Dr. Anderson says physicians have to engage patients and their families in discussions that help guide them to appropriate decisions about the efficacy of further care.

"Is our job ultimately to prevent mortality or to improve the quality of life or both? We often need to have a dialogue with patients and their families about that."

Still, Dr. Scroggins says the cost issue cannot be ignored by society. "This question of cost and burden is not so much an individual thing but it is a societal burden. The issue we're going to have to discuss is how much we can afford as a society."

"Physicians should be involved with all of these questions and potential answers," Dr. Scroggins added. "We should represent our patients when we try to make these societal decisions. These are going to be big decisions made by a debate, and not everybody's going to be happy with them."

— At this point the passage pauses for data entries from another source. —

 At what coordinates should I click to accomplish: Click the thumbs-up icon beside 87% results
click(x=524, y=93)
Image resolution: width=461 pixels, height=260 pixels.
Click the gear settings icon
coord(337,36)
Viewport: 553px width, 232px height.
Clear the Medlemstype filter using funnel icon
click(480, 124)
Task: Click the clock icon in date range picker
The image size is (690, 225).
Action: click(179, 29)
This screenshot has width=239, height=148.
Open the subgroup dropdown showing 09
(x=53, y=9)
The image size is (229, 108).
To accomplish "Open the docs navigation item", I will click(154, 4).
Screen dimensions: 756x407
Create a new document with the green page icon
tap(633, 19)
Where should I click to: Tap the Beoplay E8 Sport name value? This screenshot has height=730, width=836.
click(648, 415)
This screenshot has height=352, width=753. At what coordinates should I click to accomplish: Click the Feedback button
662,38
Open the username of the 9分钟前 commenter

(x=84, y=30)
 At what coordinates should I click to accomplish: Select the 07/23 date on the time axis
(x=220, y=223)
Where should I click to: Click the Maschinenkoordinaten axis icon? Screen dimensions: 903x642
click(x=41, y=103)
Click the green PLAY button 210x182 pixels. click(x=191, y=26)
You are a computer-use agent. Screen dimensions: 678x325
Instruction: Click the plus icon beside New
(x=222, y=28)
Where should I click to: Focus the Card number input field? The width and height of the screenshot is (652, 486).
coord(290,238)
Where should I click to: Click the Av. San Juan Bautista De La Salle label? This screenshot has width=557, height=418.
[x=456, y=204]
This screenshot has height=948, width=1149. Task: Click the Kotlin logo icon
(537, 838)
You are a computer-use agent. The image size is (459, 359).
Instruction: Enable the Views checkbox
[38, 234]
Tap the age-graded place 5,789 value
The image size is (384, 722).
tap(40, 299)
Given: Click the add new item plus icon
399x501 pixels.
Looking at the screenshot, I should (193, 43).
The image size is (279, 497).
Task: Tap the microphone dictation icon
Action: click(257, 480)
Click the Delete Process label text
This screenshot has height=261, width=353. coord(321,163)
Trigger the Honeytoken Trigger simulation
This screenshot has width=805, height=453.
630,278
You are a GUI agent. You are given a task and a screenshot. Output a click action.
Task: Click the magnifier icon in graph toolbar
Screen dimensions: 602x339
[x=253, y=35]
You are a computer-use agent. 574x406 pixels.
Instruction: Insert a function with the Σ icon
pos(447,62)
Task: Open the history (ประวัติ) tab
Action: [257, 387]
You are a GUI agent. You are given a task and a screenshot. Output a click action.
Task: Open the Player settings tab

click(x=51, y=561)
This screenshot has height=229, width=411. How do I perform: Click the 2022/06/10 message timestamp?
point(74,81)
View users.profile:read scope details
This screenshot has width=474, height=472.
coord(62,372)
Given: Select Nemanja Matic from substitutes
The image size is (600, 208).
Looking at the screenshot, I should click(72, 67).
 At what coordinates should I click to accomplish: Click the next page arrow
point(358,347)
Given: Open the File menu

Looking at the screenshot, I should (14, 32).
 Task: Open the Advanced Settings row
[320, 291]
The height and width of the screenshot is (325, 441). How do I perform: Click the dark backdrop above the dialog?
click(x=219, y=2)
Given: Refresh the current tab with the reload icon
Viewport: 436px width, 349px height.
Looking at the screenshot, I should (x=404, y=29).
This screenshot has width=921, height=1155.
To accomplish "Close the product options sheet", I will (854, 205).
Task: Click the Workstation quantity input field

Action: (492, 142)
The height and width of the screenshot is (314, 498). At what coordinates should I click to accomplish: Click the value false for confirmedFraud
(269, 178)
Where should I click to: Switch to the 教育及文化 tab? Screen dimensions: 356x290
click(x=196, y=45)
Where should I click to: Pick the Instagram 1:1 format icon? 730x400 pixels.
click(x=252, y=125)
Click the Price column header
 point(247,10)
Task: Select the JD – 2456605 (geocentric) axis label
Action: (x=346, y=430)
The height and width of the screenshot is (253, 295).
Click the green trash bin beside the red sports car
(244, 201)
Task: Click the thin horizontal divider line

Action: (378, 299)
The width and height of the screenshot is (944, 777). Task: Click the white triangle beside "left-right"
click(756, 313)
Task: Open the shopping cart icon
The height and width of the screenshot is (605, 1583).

Ken Ortolon can be reached by telephone at (800) 880-1300, ext. 1392, or (512) 370-1392; by fax at (512) 370-1629; or by email at  Ken Ortolon.  

SIDEBAR

America's Health Improving

The overall health of the nation continues to improve, according to a report issued in November by the U.S. Department of Health and Human Services (HHS).

While Americans are living longer, however, there are concerns about trends in infant mortality and obesity among both children and adults, HHS officials concluded in Health, United States, 2005, published by the National Center for Health Statistics (NCHS).

In 2003, life expectancy at birth for the total population reached a record high of 77.6 years, up from 75.4 years in 1990.

Between 1950 and 2003, the age-adjusted death rate for the total population declined 43 percent to 831 deaths per 100,000 population. This reduction was driven largely by declines in mortality from heart disease, stroke, and unintentional injury.

Mortality from heart disease, the leading cause of death, declined almost 4 percent in 2003, continuing a long-term downward trend. The 2003 age-adjusted death rate for heart disease was 60 percent lower than the rate in 1950.

The NCHS data, however, showed that in 2003 there was a small but statistically insignificant decline in infant mortality. That followed an increase in infant mortality in 2002, the first since 1958.

And NCHS found that between 1999 and 2002, some 9 percent of persons aged 20 years and older and about one-fifth of adults aged 60 years and older had diabetes.

"Of particular concern in recent years has been the increase in overweight and obesity, which are risk factors for many chronic diseases and disabilities including heart disease, hypertension, and back pain," the report stated. "The rising number of children and adolescents who are overweight and the high percentage of Americans who are not physically active raise additional concerns about Americans' future health."

The full report can be found on the U.S. Centers for Disease Control and Prevention Web site at  www.cdc.gov/nchs/data/hus/hus05.pdf  [PDF].